1) Drop the JCas interface - only have the CAS interface.  (one less
interface; process(...) method doesn't need variants depending on kind
of API interface passed in being CAS / JCas).


Hmmm... I'm curious how it's possible to merge CAS and JCas,
especially if we need to do it without sacrificing any performance.
For example, JCas has somewhat expensive initialization where it tries
to load classes for each type in the type system.  We don't currently
pay that cost if JCas is never used.  But if JCas and CAS are merged,
how do we know if the user needs to have these classes loaded?  That's
only one particular issue.

I haven't worked out all the details, but this is how it might work. Let's assume the framework might know, somehow, if JCas was being used by a particular component in the chain of annotators running "locally" (not remote), in Java. Then the framework could do a getJCas() call before calling that component's process method, to load up the "generators". Otherwise, it could just never do the getJCas() call, and you would never pay the overhead penalty of loading the JCas cover classes.
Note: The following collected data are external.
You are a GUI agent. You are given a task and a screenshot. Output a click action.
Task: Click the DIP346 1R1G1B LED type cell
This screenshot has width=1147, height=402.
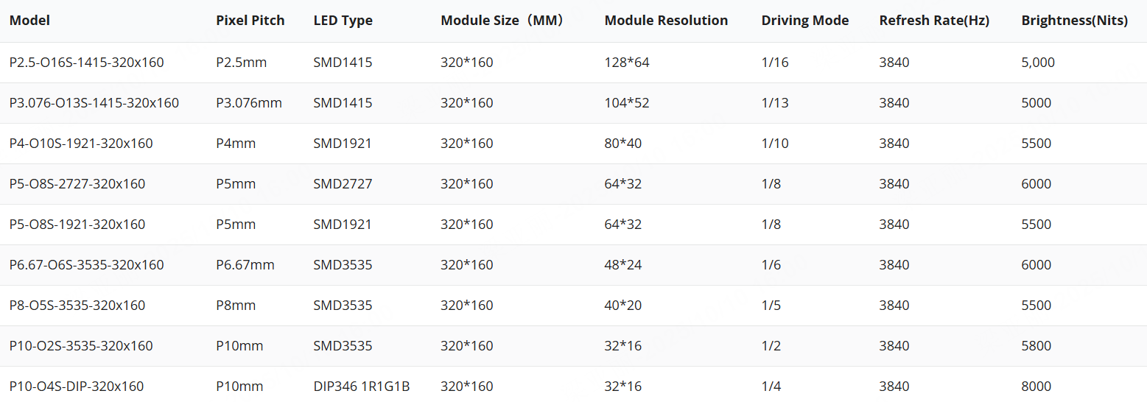361,387
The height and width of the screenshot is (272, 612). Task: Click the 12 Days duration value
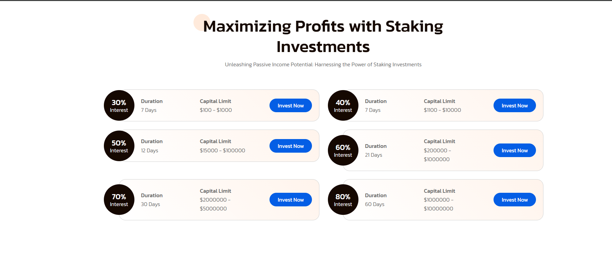(x=149, y=151)
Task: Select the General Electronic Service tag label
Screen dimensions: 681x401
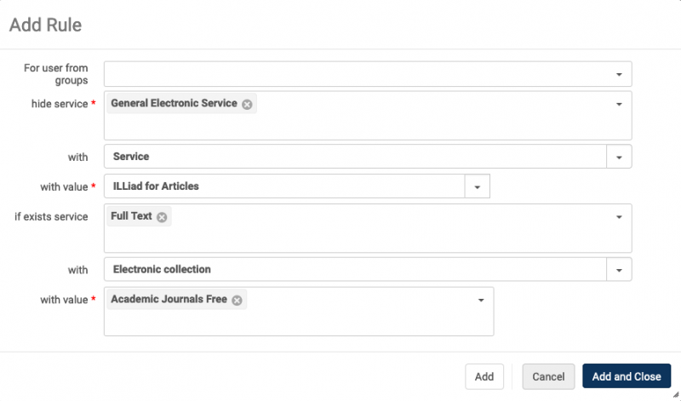Action: point(174,103)
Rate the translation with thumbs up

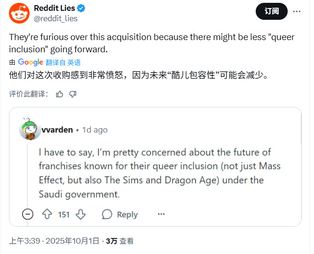tap(60, 94)
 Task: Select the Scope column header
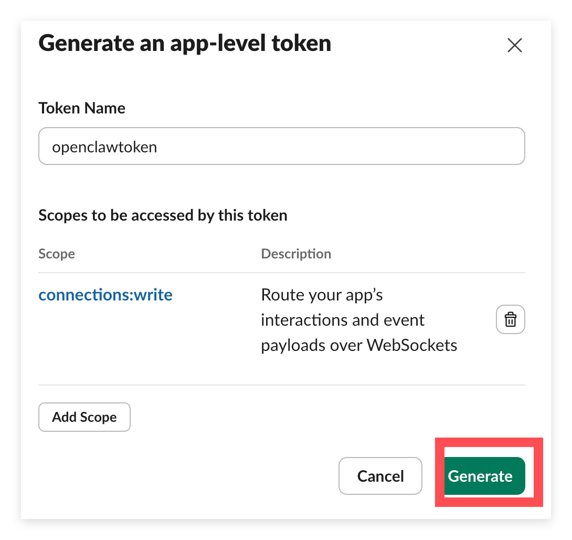click(x=57, y=254)
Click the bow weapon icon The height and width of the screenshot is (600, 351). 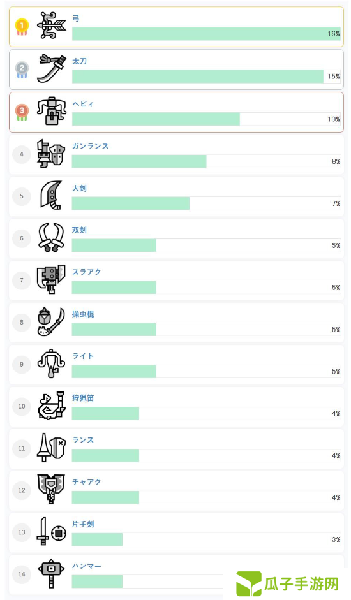52,26
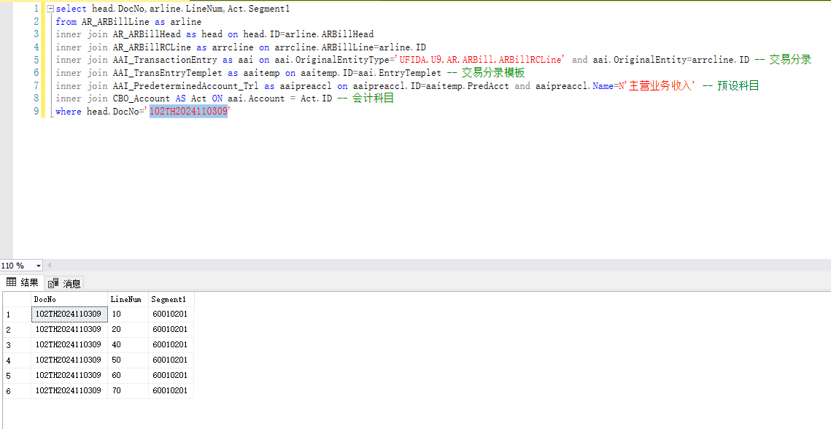Screen dimensions: 831x429
Task: Select result row 1 by its row header
Action: [16, 314]
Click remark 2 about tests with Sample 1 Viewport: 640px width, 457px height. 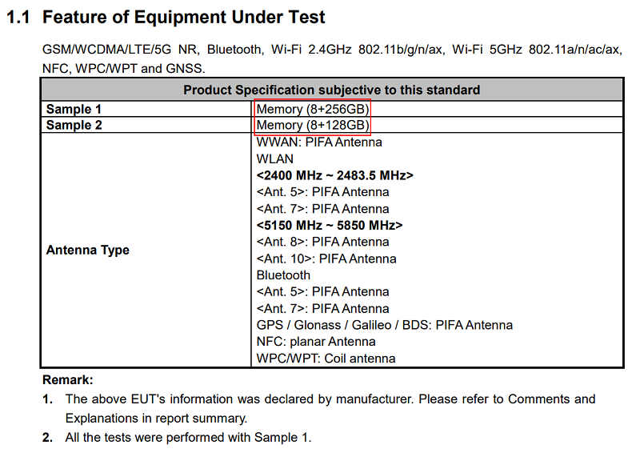[177, 438]
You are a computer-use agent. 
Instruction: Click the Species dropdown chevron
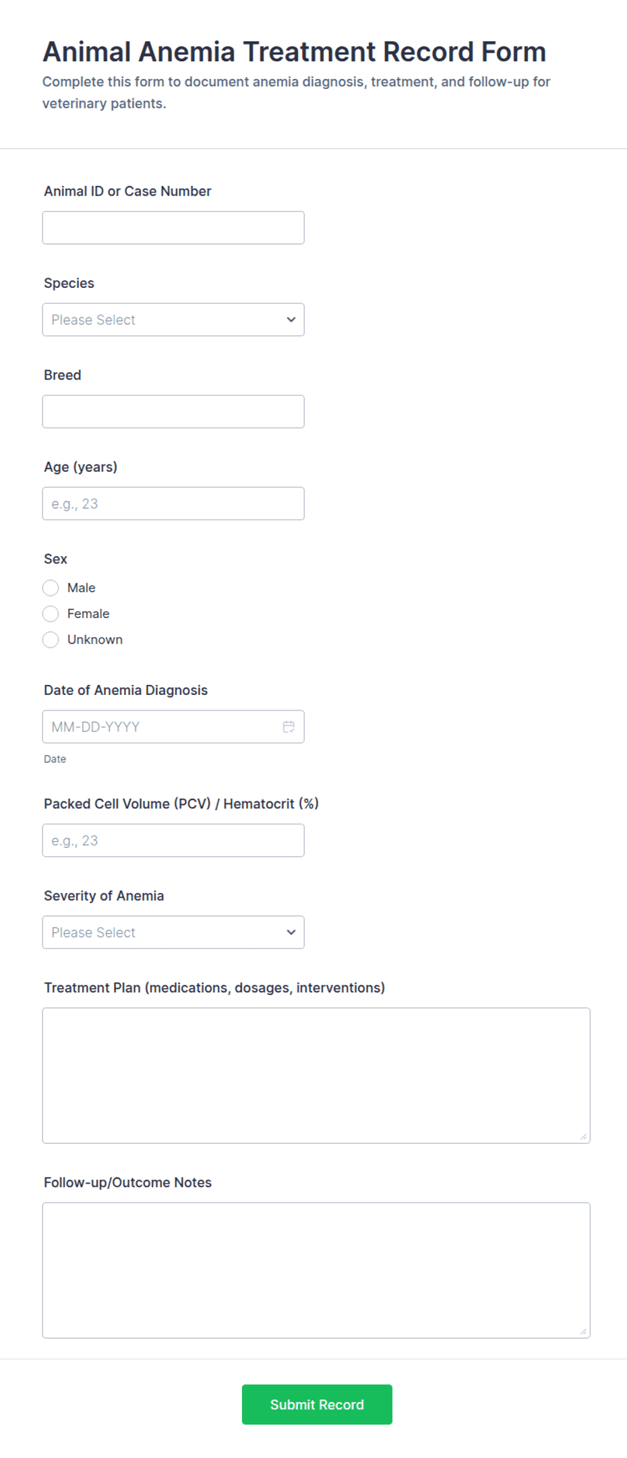pos(290,320)
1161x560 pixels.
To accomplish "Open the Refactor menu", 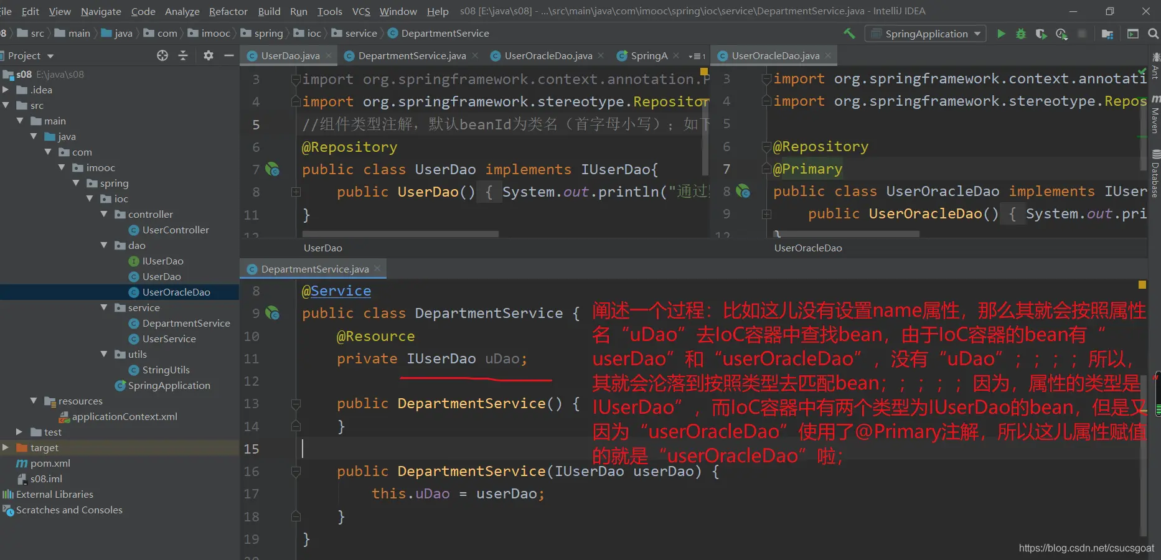I will click(228, 11).
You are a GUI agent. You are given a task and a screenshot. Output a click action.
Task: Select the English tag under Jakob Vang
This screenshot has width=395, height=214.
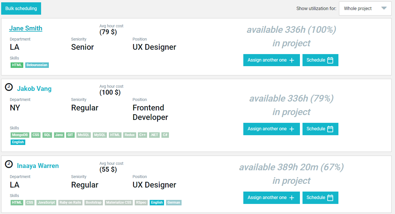[18, 142]
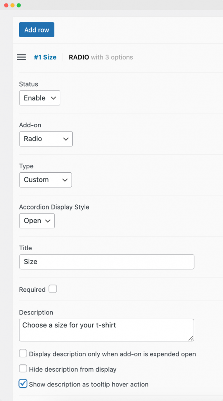Uncheck Show description as tooltip hover
Screen dimensions: 223x401
click(x=23, y=384)
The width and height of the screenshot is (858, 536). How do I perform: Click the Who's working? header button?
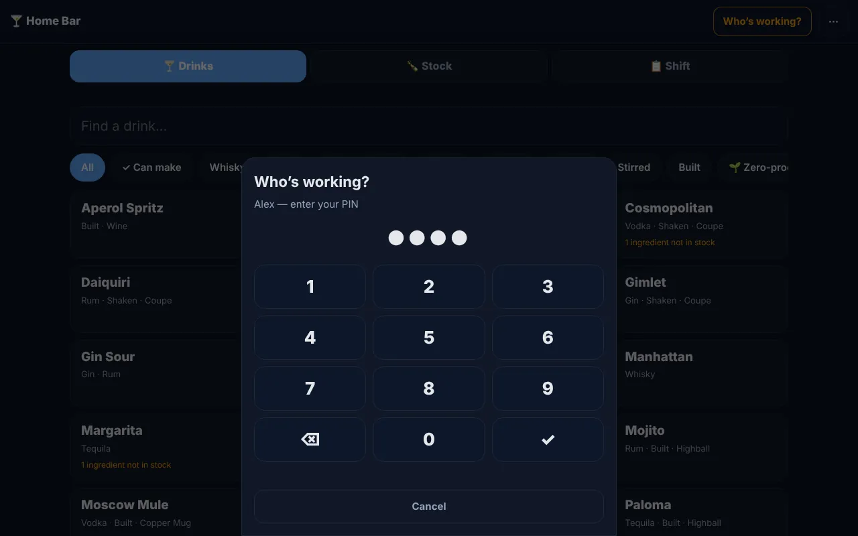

   Of course, I haven't figured out how to see if a component is using
   the JCas...  That might
   take a bit of thought.   :-)  The hard thing to handle would be what
   the Java cover
   objects the generator(s) would produce - before JCas is set up ,
   these produce
   generic objects mostly, for feature structures.  After JCas is set
   up , these produce
the JCas cover objects.
   My guess is we'd have to have some new metadata indicating JCas was
   being used.
   This would move the metadata indication from where it is now
   (discoverable by
   looking at the argument type of the process method) to the component
   metadata
   (and making it explicit).


The actual JCas "new Xxx(aJCas)" constructor to make new instances could easily be made to work if you passed a CasImpl object the constructor - it could call getJCas() on that. This just does a one field dereference and you have the JCas. Or, if the framework knew, it could pass in the JCasImpl to the Process method (since it would implement the new CAS Interface) - this would avoid the single dereference (my guess from previous measurement attempts is that
the performance difference is not measurable...)


Implementation challenges aside, I have some mixed feelings about
this.  In some ways it makes things simpler, but in other ways it
seems like CAS and JCas are different ways of thinking and that we
shouldn't try to hide that.  Maybe this is another area where we could
benefit from asking some users what they think.

They are different approaches to creating and accessing CAS Feature Structures,
but in the end, they do the same kinds of things with Feature Structures.




2) Put all the user-facing methods for the CAS into the CAS interface
(this includes the view stuff and the sofa stuff).  Conceptually, this
interface contains all the methods needed by a user using the CAS.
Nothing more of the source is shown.